3.2Classification results
In order to assess the efficacy of our proposed MFSR method, we compare our method with the typical methods including PC and SR. Moreover, we conduct two groups of experiments on the multiple time points data of the ADNI-2 database, i.e., baseline and year 1 classification. The experimental results are displayed in Figs 2, 3 and Table 1, respectively. The proposed network achieves the best classification performance with an accuracy of 95.74% for baseline and 93.64% for year 1 data. We can see that our proposed network outperforms other competing networks in terms of classification results. The reason of our proposed brain network achieves better classification results is that it can overcome the previous network’s drawbacks.
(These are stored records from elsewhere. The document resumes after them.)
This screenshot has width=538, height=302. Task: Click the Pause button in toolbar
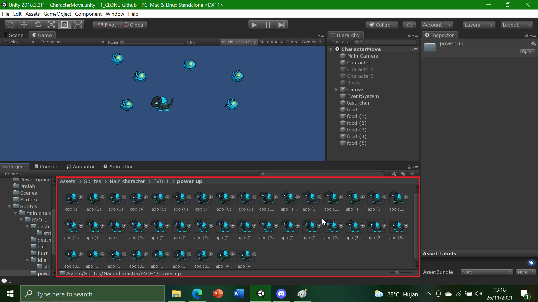tap(268, 25)
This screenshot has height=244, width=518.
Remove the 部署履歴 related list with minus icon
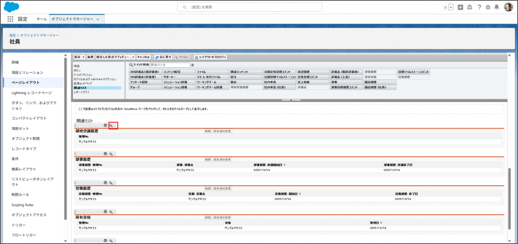coord(105,153)

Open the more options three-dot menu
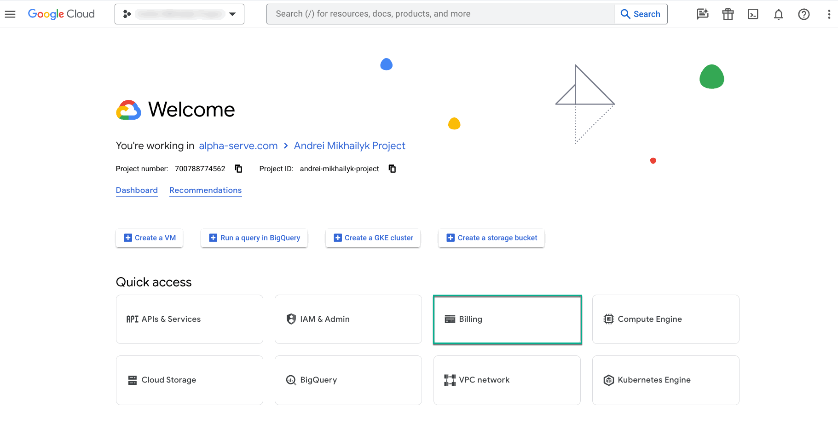(x=829, y=14)
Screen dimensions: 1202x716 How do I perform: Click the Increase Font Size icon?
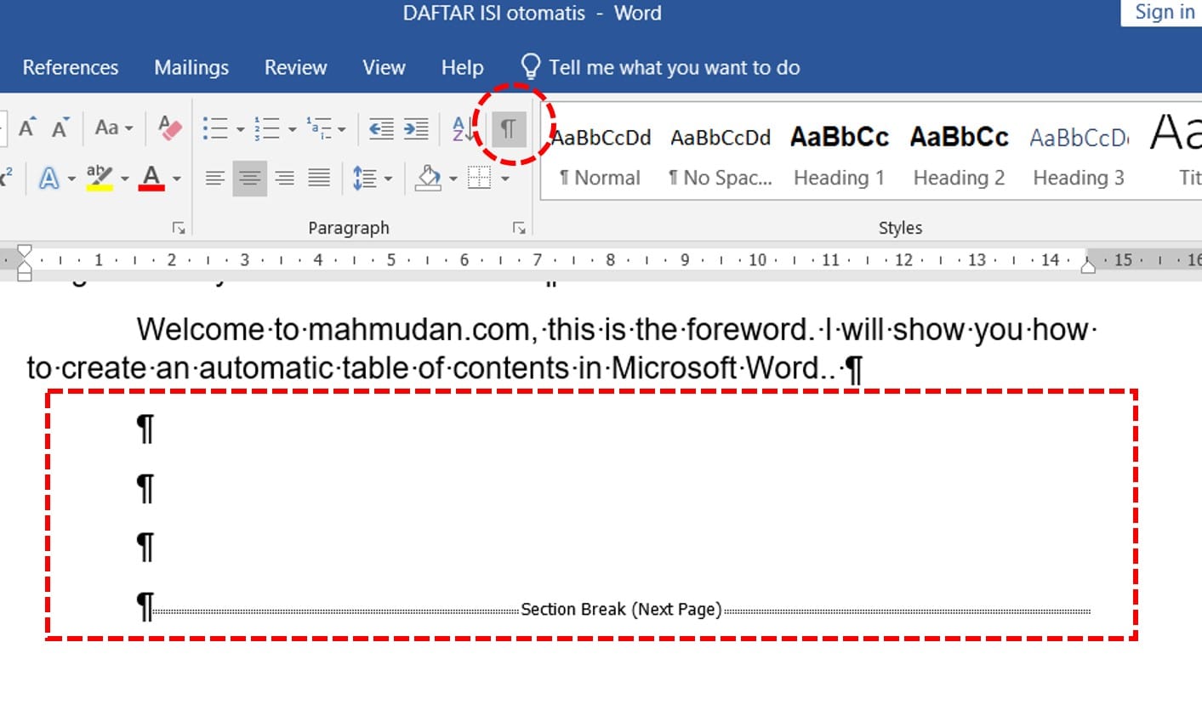coord(26,128)
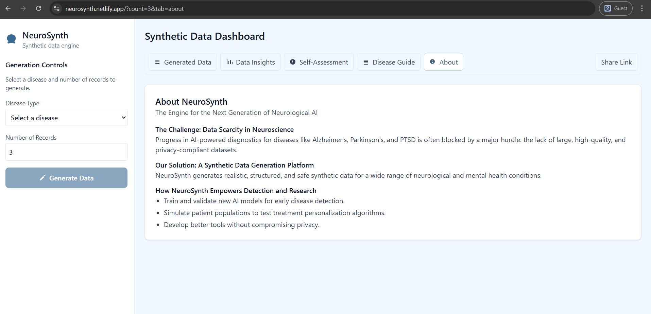This screenshot has height=314, width=651.
Task: View site information icon in address bar
Action: click(57, 8)
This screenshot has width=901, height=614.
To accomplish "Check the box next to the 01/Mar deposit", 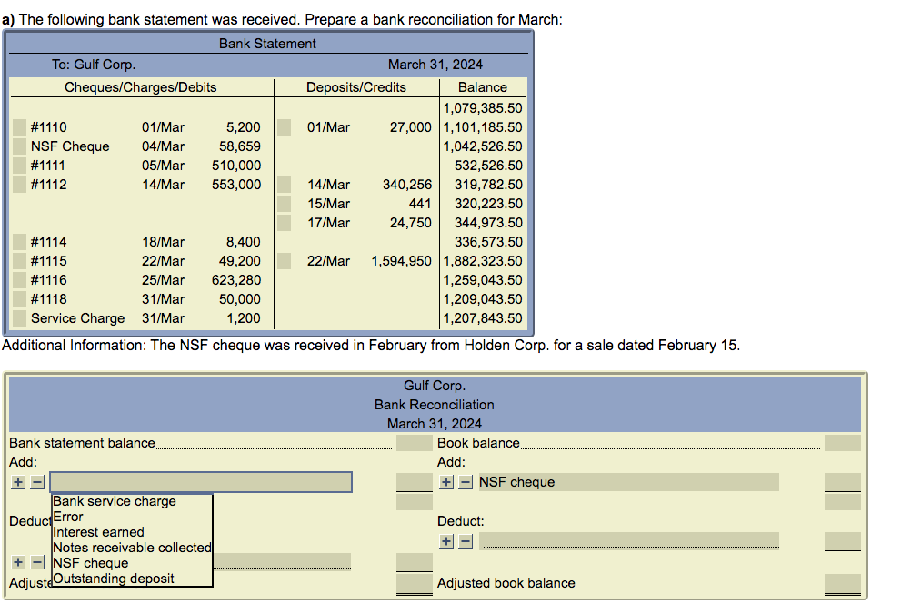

It is clear that multi-task learning is better than each individual task because it can uncover the potential relationships among multiple time points rather than the simple averaging. By observing the relationship of successive ROIs, we can see that the MFSR model outperforms the traditional SR and PC models in both baseline and year 1 data, which confirms that multiple time-point constrained network is beneficial for MCI classification. Another encouraging phenomenon is that the impact of time changes on the classification performance is less sensitive. It can be seen that the results of year 1 are slightly worse than that of baseline. We can see that our proposed group sparse learning with smoothing constraints is quite effective.
Figure 6.
Figure 7.
We randomly select MCI and NC patients from the database to compare the performance of different methods in terms of network. From Fig. 4, we can see that the conventional networks achieve similar results between MCI and NC. Our proposed MFSR network shows more block structures and clear layouts, which can reveal the differences between MCI and NC.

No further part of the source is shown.